So, you think making charcuterie means slicing up some salami and prettily placing it on a board? I used to think the same thing. Then, I took a class and saw how the sausage is really made. Starting in October, Downtown L.A.’s Cafe Pinot is launching Art of Charcuterie, a series of one-night, hands-on courses taught by Ray’s and Stark Bar’s executive chef Viet Pham and sous chef Jake Eaton. I recently got a preview of the Mortadella and Sriracha class. Here’s the takeaway.
1. You can make mortadella at home
It’s definitely a process, but making mortadella isn’t very hard. You do need a few things, namely a meat grinder attachment for your stand mixer (they run about $50), but the rest of the job can be handled by a mixer with a standard paddle attachment and food processor. If you have a sausage stuffer, fantastic, but Eaton says you can nix the casing and use plastic wrap instead. You can also ask your butcher to grind up some pork shoulder for you if you want to cheat on the first step. It’s still impressive.
2. Mortadella mix-ins go beyond the green olive
Olives are great, but they’re not the be-all- end-all of mortadella mix-ins. The chefs encourage throwing in some nuts into the ground pork mixture, too—for the recipe used in the class, pistachios were used—along with pork back fat and seasonings like chopped bay leaves, white pepper, and mace powder. Don’t forget the peppercorns!
3. Ice is an essential part of sausage making
Mortadella is what’s called an emulsified sausage, which means it’s processed into a paste. To get that mousse-like consistency, Eaton poured in about a pint of ice into the food processor along with the meat mixture. After some spinning, the ice and meat became one. As the process continues, it keeps the mixture cold and moist because who wants dry mortadella? Unthinkable.
4. Sriracha and mortadella are a match made in heaven
It’s true. The best part is that you can make the fiery sauce at home, and you probably already have most of the ingredients—Fresno chiles, garlic, fish sauce, sugar, and cold water–in your kitchen. Pham says you can adjust the heat by leaving some of the seeds out. From there, you cook up the sliced chiles and other components in a sauce pan, then blend and strain. Put a dollop on a slice of mortadella.

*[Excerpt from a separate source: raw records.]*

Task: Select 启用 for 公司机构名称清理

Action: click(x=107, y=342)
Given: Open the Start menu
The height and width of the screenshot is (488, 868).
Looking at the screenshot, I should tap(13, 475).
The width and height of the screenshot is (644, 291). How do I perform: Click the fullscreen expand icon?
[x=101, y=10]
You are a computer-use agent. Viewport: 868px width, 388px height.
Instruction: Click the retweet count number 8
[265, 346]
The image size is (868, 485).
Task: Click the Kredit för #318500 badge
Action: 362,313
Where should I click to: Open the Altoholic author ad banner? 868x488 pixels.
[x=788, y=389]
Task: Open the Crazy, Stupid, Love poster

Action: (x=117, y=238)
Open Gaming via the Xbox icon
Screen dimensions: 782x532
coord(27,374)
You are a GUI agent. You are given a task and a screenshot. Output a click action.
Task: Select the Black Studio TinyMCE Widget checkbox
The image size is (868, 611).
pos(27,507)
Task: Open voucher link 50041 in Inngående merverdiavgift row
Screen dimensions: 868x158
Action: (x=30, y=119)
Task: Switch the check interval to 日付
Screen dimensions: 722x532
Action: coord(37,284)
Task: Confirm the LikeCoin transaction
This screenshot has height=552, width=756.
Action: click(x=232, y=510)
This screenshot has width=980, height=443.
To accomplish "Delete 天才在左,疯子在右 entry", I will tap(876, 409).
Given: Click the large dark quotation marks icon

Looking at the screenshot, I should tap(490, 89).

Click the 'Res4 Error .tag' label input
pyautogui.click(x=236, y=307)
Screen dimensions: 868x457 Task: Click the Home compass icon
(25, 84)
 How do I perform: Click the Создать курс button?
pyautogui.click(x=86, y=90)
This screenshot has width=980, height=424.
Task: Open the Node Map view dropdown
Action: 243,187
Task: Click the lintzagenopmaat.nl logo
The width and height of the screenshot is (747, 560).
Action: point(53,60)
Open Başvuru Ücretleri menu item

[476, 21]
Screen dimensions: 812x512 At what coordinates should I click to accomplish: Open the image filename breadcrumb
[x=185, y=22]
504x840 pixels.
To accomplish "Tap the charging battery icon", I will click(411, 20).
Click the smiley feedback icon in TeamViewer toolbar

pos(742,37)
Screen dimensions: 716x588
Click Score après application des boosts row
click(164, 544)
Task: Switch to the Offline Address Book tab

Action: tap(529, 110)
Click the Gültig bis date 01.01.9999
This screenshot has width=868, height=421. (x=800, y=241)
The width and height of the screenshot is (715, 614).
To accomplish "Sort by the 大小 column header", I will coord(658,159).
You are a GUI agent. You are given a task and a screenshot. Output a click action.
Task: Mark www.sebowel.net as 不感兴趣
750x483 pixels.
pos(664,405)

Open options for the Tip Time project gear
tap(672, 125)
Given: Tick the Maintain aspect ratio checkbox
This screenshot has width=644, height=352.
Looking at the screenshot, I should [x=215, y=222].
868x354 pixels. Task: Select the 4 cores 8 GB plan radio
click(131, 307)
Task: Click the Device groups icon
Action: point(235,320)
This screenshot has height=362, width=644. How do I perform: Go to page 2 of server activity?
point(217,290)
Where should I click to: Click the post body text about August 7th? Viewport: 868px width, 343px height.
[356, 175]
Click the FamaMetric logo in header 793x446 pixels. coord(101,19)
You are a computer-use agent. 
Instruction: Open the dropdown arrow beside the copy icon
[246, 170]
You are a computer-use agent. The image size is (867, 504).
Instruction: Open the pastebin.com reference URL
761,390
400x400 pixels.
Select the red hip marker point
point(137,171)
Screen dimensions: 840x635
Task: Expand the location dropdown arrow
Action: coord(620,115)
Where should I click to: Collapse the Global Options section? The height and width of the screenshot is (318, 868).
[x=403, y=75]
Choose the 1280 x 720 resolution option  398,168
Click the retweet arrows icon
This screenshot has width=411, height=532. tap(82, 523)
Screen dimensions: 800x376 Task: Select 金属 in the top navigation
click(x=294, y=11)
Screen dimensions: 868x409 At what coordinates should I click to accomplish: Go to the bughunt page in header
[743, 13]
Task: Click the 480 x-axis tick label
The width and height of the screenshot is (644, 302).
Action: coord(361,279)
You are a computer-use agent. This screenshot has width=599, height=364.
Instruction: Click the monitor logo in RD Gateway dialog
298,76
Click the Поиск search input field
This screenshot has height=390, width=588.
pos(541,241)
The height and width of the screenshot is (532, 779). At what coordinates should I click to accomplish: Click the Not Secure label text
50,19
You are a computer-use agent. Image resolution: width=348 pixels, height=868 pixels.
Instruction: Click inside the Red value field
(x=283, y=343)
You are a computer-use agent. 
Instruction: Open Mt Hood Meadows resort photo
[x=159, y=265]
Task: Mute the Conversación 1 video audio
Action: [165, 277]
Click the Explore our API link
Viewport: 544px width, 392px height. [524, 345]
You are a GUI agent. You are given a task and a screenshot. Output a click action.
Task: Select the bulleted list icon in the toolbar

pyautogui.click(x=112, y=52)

5. Inadvertent sexual innuendo is impossible to avoid during a sausage-making class
There’s really no getting away from it. You have to say stuff like “hold it firmly” while doing suggestive things with sausage casings. Once the giggling starts, good luck keeping a straight face.
Art of Charcuterie starts October 17. The first class covers mortadella and sriracha, while others in the three-course series (classes are scheduled through December) will focus on kaese krainerwurst and lamb-chetta with pickled fennel. Admission is $85 per person, which includes instruction in the Cafe Pinot kitchen and a big cheese and charcuterie spread afterwards with lots of wine.